The researchers found that the majority of the effects of “must access” laws were driven by the disabled Medicare population, particularly people who were disabled and had low incomes.
Researchers think this group is representative of the general population.
“The SSDI population is demographically similar to the population that we usually think of as opioid abusers — middle-aged, white, lower education, rural,” said Carey.
Also an estimated 1 in 4 opioid deaths nationally in 2008 were Medicare enrollees, according to a study in the New England Journal of Medicine.
Other studies have seen similar benefits of PDMPs in different populations.
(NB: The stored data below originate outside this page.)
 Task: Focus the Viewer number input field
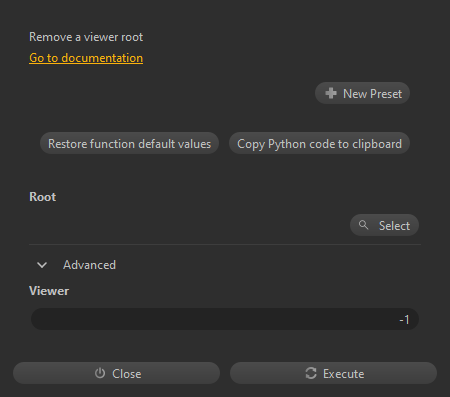coord(225,319)
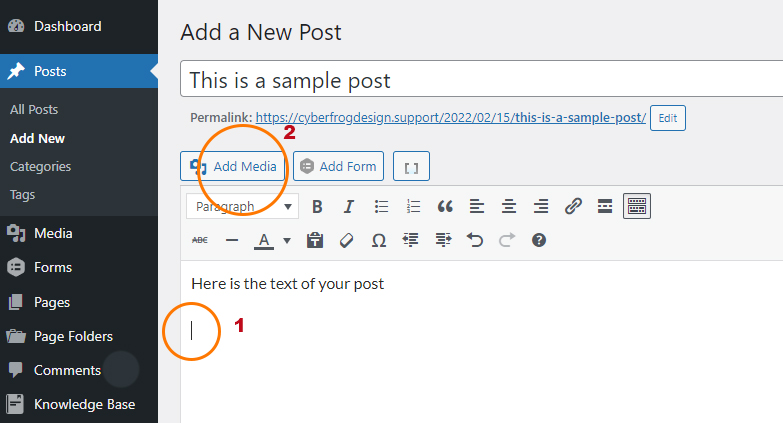Open the text color dropdown arrow
Viewport: 783px width, 423px height.
pyautogui.click(x=287, y=240)
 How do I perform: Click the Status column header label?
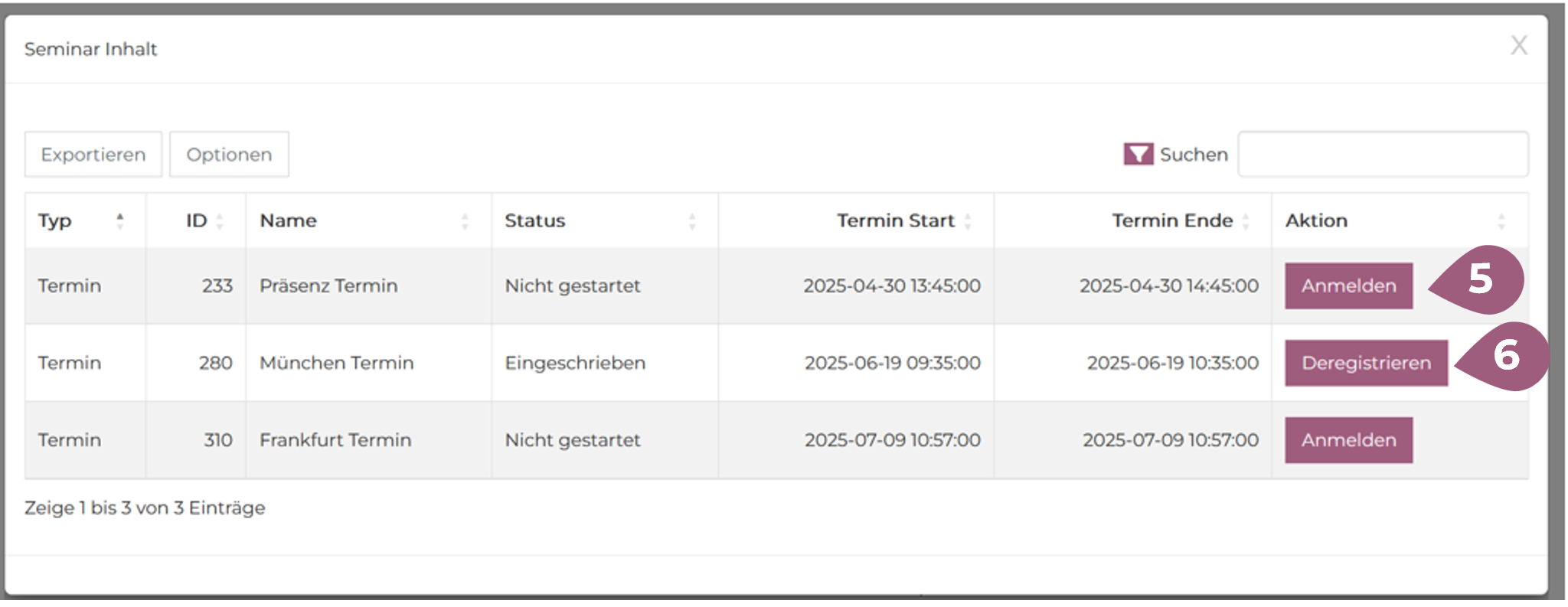click(x=534, y=221)
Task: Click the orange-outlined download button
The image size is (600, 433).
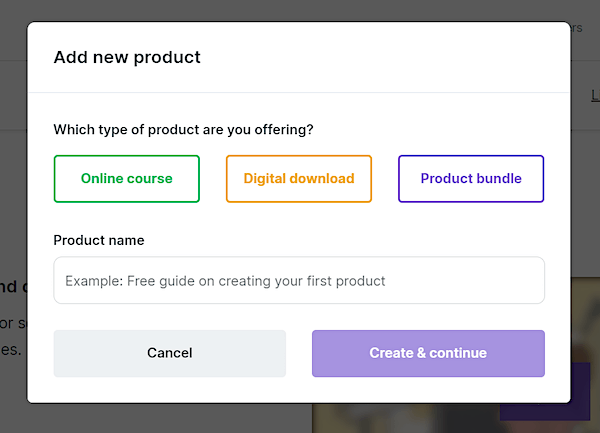Action: pyautogui.click(x=299, y=179)
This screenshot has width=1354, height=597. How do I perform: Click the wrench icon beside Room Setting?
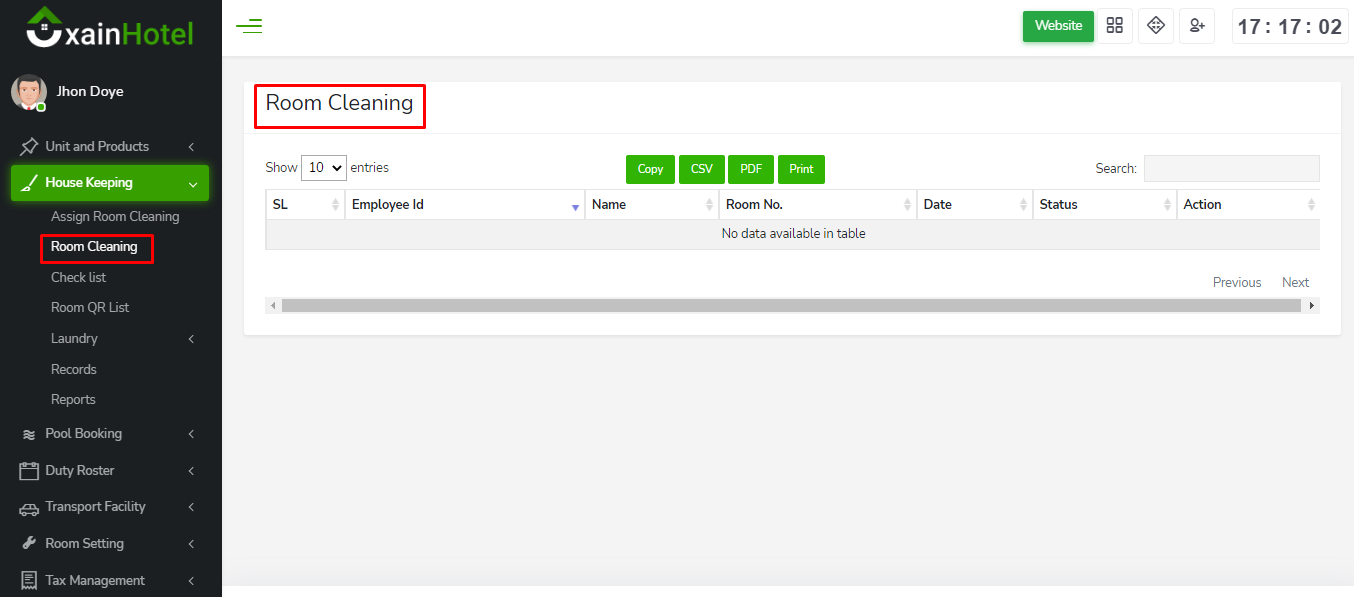(x=29, y=544)
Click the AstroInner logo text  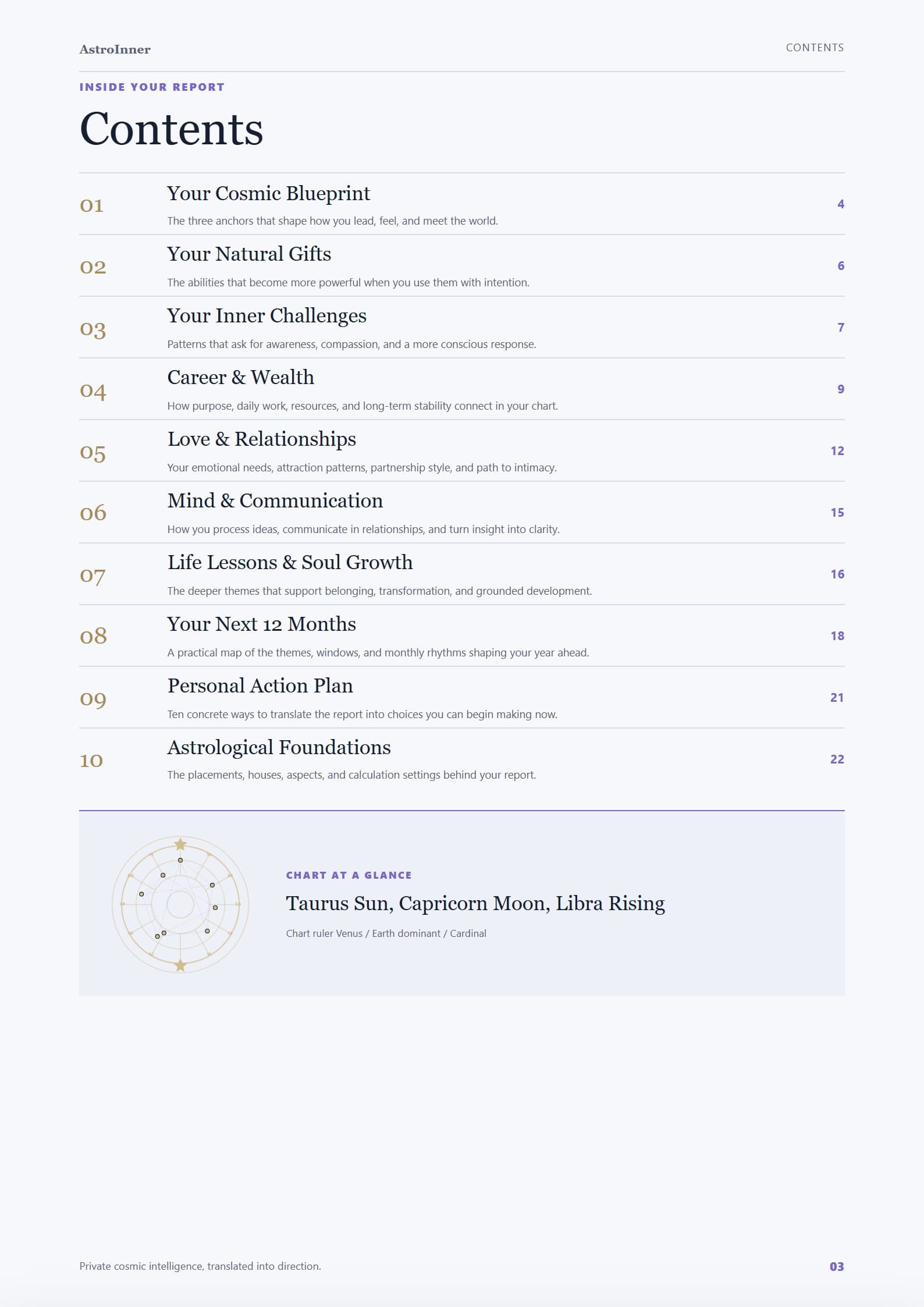coord(115,49)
A 2017 study in Health Affairs found that laws requiring doctors to register for, or use the state’s PDMP, resulted in a 9 to 10 percent drop in opioid prescriptions among Medicaid recipients and spending on those prescriptions.
A 2016 study in Health Affairs saw a drop in opioid-related overdose deaths the year after states implemented a PDMP.
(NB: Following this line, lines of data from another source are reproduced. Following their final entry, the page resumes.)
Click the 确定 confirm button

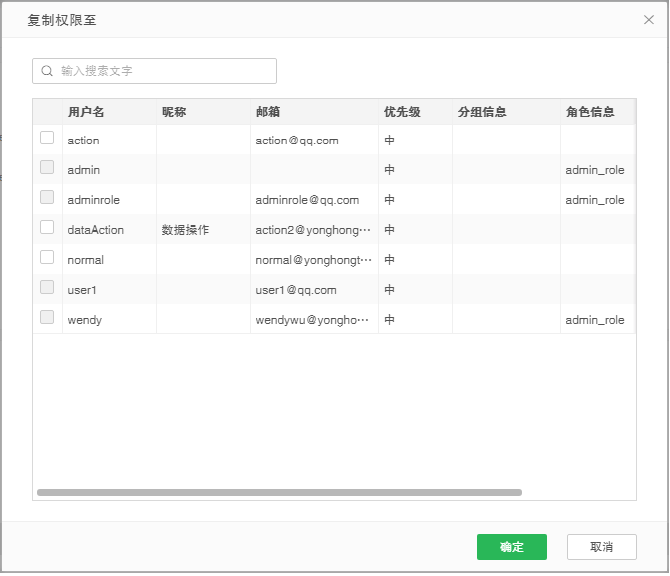512,547
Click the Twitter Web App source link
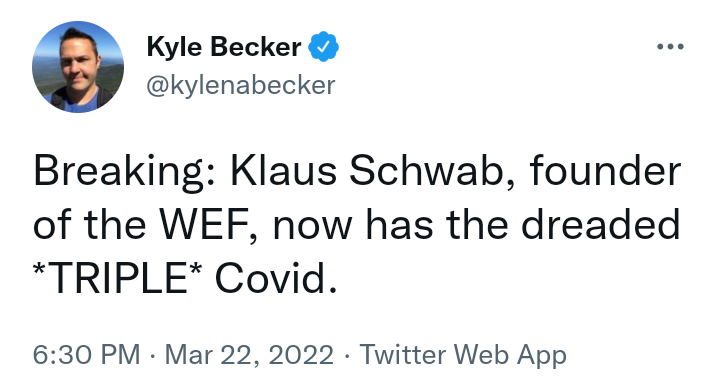 click(x=463, y=355)
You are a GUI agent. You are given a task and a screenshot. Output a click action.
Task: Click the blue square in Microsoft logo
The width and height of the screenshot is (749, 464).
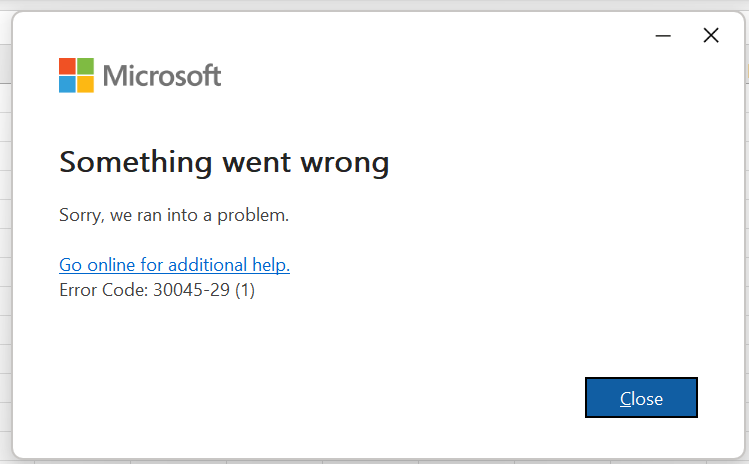[x=67, y=84]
The authors of this study estimate that if Missouri instituted a database and other states enhanced their programs, 600 fewer people would die each year from prescription opioids.
Carey and Buchmueller also found that in states with “must access” laws, opioid poisonings decreased somewhat, but it wasn’t statistically significant.
They suspect this may be because Medicare enrollees that are misusing opioids are finding another source after their state institutes a “must access” database.
They may buy prescription opioids or heroin on the street. Or shop out of state.
“We actually do find some evidence that the rate of people [in a “must access” state] obtaining opioids from an out-of-state prescriber or out-of-state pharmacy goes up,” said Carey.
Neighboring states may have less restrictive PDMP laws, which allows people to go unnoticed.
But a bigger issue is that each state has its own database, so prescriptions filled in one state aren’t always reported in a person’s home state.
“It was a state-based solution to a problem that definitely had an interstate dimension almost from the beginning,” said Carey.
More states are starting to share data between PDMPs, which is cutting down on out-of-state “doctor shopping.” But even the number of people going out of state pales in comparison to the benefits of these databases.
“I think the amount of circumvention was small, relative to the kinds of improvements that we see from these ‘must access’ PDMPs,” said Carey.